> [Problem to solve] Return the lines of the listing below from the line containing "Click the Boolean checkmark circle icon" through the line containing "pyautogui.click(x=103, y=77)", with both of those lines included. Leave out the pictures.

> [Input rows]
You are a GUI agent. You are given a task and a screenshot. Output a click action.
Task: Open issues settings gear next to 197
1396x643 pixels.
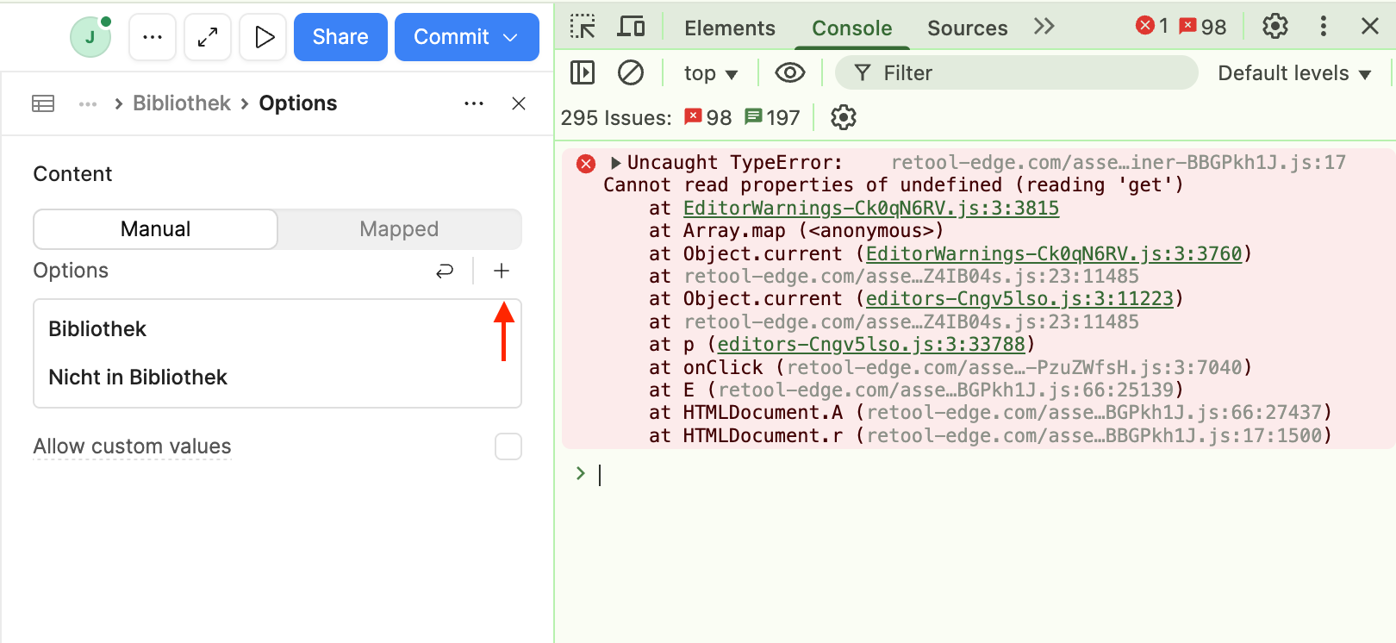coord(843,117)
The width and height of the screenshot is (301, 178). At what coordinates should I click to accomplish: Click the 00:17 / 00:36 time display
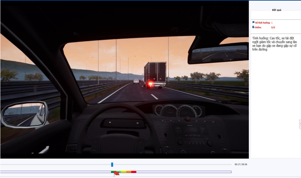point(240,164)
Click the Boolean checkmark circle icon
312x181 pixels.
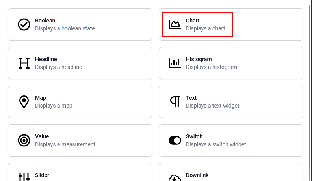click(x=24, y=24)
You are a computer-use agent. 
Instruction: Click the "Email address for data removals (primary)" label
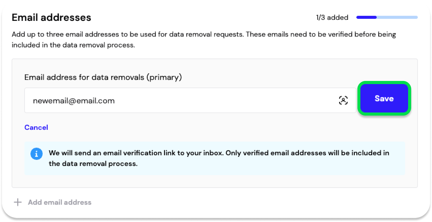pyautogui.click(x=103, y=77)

--

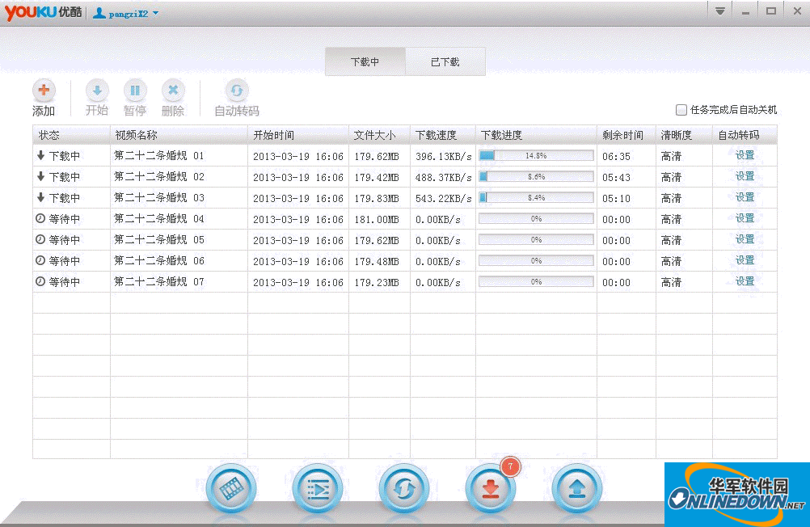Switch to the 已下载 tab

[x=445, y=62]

> [Reply]
Click the Boolean checkmark circle icon
312x181 pixels.
click(x=24, y=24)
You are a computer-use agent. 
Instruction: Click the "Email address for data removals (primary)" label
pyautogui.click(x=103, y=77)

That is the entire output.